Наверху раздался грохот, сопровождаемый яростными криками и проклятиями. Ким Сон ввалился в каюту, сжимая в руке длинный нож. А руки Ю-су вдруг, словно клещи, стиснули горло Цзяо Дая.
— Прикончи его! Ну! — крикнула она Ким Сону.
Цзяо Дай схватил ее за руки. Пытаясь освободить шею, он сумел-таки сесть, но девушка всей тяжестью своего тела тянула его назад. Ким Сон подскочил к ложу, готовый ударить Цзяо Дая ножом в грудь. С невероятным усилием тот рванулся всем телом, пытаясь стряхнуть с себя девчонку. И в тот самый момент, когда Ю-су перевалилась через него, Ким Сон ударил. Нож вонзился ей вбок.

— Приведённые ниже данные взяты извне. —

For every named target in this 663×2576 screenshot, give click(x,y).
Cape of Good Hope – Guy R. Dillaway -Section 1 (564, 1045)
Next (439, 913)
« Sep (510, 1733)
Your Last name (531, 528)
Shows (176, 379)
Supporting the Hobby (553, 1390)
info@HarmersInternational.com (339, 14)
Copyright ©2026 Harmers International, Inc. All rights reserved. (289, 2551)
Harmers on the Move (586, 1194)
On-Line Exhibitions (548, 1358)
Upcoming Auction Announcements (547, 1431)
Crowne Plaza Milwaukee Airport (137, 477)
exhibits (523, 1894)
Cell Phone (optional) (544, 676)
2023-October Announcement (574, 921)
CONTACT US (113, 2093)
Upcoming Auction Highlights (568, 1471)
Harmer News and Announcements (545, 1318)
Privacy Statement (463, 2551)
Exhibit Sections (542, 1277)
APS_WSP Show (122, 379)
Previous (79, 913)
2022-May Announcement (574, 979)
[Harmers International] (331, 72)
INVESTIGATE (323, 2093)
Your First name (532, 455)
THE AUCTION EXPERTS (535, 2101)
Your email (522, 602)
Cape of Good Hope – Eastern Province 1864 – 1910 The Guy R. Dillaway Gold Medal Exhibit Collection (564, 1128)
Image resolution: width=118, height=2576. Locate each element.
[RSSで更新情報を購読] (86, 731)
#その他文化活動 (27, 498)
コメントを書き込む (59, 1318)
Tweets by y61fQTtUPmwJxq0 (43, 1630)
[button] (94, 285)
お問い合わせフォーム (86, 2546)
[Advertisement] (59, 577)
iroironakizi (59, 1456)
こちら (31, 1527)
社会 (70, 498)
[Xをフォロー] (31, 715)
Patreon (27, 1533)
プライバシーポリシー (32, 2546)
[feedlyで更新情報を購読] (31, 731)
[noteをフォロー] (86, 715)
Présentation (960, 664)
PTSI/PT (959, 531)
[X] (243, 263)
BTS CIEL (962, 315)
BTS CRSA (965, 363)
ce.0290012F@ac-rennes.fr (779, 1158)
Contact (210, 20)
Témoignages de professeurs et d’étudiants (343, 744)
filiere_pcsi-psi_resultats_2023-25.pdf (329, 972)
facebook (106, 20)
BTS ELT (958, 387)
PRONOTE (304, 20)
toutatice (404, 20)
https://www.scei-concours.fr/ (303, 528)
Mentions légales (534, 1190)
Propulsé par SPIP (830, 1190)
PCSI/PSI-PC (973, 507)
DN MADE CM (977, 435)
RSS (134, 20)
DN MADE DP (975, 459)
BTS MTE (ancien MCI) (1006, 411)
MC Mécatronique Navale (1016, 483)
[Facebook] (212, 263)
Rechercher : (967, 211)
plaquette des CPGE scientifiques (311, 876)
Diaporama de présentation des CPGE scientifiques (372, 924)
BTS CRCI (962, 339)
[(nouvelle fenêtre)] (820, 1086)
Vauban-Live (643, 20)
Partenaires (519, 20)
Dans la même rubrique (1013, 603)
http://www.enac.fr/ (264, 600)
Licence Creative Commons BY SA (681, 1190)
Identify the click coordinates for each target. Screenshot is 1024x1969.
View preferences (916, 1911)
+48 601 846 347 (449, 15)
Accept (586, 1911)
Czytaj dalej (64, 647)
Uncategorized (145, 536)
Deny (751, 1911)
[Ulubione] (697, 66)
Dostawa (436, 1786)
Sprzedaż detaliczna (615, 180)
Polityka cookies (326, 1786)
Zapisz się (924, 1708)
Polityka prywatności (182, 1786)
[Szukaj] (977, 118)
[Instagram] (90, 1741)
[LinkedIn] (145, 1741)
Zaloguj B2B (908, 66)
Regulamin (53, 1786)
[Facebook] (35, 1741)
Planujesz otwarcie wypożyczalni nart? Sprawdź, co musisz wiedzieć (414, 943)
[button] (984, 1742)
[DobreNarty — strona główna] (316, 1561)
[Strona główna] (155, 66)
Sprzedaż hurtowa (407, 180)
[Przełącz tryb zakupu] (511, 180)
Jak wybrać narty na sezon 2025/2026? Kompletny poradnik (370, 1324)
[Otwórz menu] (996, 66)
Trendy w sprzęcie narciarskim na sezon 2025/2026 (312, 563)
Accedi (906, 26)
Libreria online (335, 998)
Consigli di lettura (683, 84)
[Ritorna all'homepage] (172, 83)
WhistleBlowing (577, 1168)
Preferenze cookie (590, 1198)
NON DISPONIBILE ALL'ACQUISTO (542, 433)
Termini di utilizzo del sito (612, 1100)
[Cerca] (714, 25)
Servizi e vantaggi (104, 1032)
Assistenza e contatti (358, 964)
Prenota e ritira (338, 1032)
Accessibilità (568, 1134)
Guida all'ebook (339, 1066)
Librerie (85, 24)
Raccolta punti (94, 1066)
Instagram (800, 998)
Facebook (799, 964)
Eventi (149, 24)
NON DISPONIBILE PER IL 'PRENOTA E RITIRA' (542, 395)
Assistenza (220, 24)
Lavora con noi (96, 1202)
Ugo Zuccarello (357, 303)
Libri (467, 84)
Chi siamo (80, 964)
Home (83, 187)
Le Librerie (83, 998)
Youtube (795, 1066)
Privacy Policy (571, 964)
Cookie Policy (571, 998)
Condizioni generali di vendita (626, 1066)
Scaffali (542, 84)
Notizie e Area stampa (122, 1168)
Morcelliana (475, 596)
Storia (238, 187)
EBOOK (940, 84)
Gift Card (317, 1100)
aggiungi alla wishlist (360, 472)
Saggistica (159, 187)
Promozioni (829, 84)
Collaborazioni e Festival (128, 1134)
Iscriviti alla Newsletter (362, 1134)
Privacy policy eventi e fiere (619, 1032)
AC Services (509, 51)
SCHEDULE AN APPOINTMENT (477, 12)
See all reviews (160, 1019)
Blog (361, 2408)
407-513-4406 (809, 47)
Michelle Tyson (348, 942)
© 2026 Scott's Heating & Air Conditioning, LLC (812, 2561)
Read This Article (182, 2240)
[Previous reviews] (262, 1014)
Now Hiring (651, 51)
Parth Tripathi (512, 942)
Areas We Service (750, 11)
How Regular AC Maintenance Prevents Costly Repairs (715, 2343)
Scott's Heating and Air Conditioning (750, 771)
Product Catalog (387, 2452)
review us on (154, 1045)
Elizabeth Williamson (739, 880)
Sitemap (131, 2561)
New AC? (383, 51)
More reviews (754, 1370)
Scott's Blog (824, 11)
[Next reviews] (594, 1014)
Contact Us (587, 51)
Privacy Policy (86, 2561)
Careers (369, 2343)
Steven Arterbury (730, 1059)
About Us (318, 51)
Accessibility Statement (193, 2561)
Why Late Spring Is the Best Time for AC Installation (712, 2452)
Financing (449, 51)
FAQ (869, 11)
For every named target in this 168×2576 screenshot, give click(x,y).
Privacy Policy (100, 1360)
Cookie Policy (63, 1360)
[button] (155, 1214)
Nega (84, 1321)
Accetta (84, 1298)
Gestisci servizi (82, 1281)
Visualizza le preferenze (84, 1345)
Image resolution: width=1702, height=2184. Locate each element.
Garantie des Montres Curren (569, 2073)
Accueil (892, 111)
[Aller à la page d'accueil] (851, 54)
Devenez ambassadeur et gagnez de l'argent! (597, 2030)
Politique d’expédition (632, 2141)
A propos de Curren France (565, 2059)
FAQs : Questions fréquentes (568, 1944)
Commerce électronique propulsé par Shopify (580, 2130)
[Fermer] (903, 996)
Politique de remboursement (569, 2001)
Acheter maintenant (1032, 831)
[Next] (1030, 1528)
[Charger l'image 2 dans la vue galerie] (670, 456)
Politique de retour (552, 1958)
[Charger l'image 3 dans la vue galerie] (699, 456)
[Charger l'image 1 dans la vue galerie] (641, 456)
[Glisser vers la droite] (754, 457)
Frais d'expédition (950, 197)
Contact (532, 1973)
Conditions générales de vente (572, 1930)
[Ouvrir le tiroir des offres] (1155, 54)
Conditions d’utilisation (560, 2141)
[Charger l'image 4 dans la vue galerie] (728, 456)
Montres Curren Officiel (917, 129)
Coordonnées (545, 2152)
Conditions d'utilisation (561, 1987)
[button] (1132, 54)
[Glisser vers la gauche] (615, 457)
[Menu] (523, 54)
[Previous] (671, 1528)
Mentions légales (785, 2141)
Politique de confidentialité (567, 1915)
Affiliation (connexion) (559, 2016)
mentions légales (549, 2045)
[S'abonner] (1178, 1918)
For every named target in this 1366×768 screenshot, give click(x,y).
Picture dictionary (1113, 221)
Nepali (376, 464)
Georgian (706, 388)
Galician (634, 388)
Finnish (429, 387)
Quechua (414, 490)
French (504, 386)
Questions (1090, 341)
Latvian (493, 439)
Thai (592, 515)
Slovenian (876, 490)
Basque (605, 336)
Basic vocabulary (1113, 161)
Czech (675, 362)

Ким Сон выдернул лезвие и отпрянул назад, с недоумением глядя на кровь, обагрившую белую девичью кожу. Цзяо Дай одним движением освободился от обмякших рук, обнимавших его за шею, вскочил и вцепился в запястье Кима. Ким уже пришел в себя и нанес сокрушительный удар левой, от которого у Цзяо Дая сразу заплыл правый глаз. Но Цзяо Дай, теперь уже двумя руками, выворачивал руку, сжимавшую нож, нацеливая острие в грудь Кима. Кореец попытался было опять ударить левой, но в тот же миг Цзяо Дай мощным толчком послал клинок вверх. И сталь глубоко вошла в грудь Кима.
Швырнув его спиной о стену, Цзяо Дай вернулся к Ю-су. Она наполовину свисала с ложа, рукой зажимая бок. Струйки крови сочились между ее пальцев.
Она подняла голову и посмотрела на Цзяо странными, неподвижно пристальными глазами. Губы ее зашевелились.
— Я должна была сделать это! — Она запнулась. — Моей родине необходимо это оружие; мы вновь должны подняться! Простите меня… — Губы ее дрогнули. — Да здравствует Корея!
Она задохнулась. Дрожь пробежала по ее телу, голова откинулась назад.
В этот момент сверху, с палубы, донеслись яростные проклятья Ма Жуна. И Цзяо Дай как был, голый, ринулся туда. Ма Жун сошелся в отчаянной схватке со здоровенным гребцом. Цзяо Дай обхватил руками голову здоровяка и резко крутанул. Человека повело в сторону, и Цзяо, не ослабляя хватки, бросил его через бедро. Гребец полетел за борт.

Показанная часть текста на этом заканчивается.